Objective
Copy the rows from the one containing "Viewport: 1316px width, 916px" through the one containing "I will point(619,375).", with the requests unchanged, and shift every click coordinate in their answers by adding 87.

Material
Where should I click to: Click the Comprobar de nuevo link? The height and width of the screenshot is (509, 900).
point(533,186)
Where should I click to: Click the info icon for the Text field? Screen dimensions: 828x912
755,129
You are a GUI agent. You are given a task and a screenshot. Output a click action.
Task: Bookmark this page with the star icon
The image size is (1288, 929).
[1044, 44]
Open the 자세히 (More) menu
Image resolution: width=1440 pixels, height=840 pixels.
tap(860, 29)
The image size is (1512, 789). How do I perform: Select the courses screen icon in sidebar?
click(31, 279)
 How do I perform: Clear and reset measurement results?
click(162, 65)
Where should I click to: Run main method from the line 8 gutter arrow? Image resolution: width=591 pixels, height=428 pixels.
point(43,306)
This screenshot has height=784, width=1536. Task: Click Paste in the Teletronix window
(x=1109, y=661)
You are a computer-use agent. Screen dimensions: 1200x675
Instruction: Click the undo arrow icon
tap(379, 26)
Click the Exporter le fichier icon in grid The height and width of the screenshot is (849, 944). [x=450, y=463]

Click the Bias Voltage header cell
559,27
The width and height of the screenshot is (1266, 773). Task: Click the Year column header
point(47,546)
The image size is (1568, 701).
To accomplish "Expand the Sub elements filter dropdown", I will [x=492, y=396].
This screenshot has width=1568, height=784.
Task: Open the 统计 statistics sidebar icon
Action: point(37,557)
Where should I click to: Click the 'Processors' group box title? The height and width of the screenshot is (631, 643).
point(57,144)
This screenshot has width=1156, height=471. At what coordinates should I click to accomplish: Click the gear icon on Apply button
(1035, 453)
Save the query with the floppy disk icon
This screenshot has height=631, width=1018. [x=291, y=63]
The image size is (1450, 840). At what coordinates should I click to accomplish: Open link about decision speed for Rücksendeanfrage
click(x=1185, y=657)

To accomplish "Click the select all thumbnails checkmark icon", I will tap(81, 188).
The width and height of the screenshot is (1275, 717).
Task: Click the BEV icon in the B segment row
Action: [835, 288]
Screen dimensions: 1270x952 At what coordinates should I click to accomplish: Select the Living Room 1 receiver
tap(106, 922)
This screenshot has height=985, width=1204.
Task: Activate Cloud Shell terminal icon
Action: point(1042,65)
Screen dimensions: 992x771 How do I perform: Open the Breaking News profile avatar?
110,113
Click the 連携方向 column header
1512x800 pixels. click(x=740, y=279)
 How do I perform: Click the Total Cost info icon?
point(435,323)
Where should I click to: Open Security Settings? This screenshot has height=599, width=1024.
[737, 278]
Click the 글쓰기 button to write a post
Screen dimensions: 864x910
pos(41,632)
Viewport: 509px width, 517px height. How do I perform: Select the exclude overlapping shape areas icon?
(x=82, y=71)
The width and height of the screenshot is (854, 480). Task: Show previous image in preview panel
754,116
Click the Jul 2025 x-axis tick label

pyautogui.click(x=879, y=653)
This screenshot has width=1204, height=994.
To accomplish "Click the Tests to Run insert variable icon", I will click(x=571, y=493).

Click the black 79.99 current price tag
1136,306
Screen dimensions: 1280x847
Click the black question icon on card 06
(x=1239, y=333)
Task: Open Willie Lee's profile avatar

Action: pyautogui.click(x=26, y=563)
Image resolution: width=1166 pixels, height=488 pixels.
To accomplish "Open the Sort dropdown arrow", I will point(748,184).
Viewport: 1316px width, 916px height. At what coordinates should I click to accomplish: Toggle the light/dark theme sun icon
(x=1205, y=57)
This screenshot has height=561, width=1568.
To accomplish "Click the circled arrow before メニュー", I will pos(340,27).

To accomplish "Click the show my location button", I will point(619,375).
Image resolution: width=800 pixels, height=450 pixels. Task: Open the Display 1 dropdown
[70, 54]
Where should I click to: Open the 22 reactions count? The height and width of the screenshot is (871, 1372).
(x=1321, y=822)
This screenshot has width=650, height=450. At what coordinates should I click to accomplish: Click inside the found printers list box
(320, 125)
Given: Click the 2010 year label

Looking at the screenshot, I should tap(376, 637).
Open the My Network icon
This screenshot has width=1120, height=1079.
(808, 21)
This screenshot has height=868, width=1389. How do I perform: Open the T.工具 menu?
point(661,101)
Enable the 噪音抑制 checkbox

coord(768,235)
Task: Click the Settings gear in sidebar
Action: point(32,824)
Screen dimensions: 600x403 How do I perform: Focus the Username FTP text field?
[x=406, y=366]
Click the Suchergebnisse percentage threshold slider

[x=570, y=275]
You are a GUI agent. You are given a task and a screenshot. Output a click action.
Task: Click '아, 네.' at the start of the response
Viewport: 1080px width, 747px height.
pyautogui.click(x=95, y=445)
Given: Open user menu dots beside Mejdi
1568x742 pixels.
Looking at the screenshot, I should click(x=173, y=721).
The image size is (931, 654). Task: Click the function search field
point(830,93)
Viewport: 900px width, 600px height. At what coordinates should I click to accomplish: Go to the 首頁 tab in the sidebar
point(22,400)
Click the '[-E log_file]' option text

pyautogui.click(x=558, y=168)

Output of the task
Viewport: 1316px width, 916px height. At what coordinates should I click to accomplish: Toggle the light/dark theme sun icon
(x=1292, y=144)
This screenshot has height=561, width=1568.
To accomplish "Click the circled arrow before メニュー", I will pos(427,114).

To accomplish "Click the show my location button", I will point(706,462).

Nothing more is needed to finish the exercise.